Sud Ouest Béarn et Soule : Trois questions à Nathalie Arthaud
Sud Ouest Béarn et Soule
Lundi 12 septembre 2011, p. Béarn et Soule
Recueilli par Jean-Jacques Nicomette
TROIS QUESTIONS À... NATHALIE ARTHAUD
Candidate de Lutte ouvrière à la présidentielle, présente samedi à Pau
1 En dépit des effets de la crise et des mouvements des indignés, ne constatez-vous pas une résignation des gens ?
On sent surtout que les gens prennent des coups et que, depuis trois ans, cela devient dur pour eux. Avec le chômage, les salaires bloqués, l'explosion des prix, et les 8,2 millions de pauvres recensés par l'Insee en France.

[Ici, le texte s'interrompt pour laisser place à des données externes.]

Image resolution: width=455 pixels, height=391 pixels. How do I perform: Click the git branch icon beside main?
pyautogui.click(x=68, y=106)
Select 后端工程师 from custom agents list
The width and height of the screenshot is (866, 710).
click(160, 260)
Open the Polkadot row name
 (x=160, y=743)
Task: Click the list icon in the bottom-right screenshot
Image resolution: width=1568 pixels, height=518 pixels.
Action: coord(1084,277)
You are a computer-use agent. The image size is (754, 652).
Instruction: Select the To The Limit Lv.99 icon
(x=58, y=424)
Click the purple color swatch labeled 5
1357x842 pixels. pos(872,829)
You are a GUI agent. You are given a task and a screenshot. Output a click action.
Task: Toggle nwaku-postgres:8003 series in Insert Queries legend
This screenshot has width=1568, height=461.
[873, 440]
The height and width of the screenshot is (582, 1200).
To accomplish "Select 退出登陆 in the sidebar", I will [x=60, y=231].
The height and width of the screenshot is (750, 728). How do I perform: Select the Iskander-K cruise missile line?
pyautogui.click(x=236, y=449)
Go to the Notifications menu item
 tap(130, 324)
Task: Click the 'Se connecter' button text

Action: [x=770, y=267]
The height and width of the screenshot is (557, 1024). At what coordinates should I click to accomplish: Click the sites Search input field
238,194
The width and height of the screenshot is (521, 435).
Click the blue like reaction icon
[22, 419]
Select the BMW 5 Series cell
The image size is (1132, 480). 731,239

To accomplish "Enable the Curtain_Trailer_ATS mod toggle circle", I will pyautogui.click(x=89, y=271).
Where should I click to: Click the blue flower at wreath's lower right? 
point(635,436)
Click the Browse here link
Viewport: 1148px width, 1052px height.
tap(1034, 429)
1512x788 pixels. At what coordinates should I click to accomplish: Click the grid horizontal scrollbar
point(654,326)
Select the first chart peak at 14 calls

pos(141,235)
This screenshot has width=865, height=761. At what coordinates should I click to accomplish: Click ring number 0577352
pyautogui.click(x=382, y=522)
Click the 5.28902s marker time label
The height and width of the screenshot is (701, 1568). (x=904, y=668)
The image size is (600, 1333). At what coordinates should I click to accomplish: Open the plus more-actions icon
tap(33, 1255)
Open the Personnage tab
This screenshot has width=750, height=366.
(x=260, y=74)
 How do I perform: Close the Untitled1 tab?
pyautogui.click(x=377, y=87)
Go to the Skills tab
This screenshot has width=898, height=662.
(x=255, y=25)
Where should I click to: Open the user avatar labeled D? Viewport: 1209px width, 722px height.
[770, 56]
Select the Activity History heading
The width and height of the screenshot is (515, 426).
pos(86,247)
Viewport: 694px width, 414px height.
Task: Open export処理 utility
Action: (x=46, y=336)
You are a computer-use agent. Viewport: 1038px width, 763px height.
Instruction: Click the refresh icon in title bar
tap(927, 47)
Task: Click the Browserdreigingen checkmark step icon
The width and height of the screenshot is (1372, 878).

De son côté, le gouvernement explique, en cette rentrée, que cela sera encore pis et qu'il faudra continuer à faire des sacrifices. Il existe une pression, un chantage, pour que les travailleurs se résignent.
Nous militons pour que ces derniers soient bien conscients qu'il faut relever le gant, et qu'il y a une possibilité de se battre. C'est indispensable et légitime.
Dans cette crise, les riches ont été protégés, à travers les niches fiscales, les exonérations... Or l'argent est là. Les caisses patronales sont pleines. Si le gouvernement a des problèmes avec la dette, qu'il présente la note à la bourgeoisie et aux grands industriels.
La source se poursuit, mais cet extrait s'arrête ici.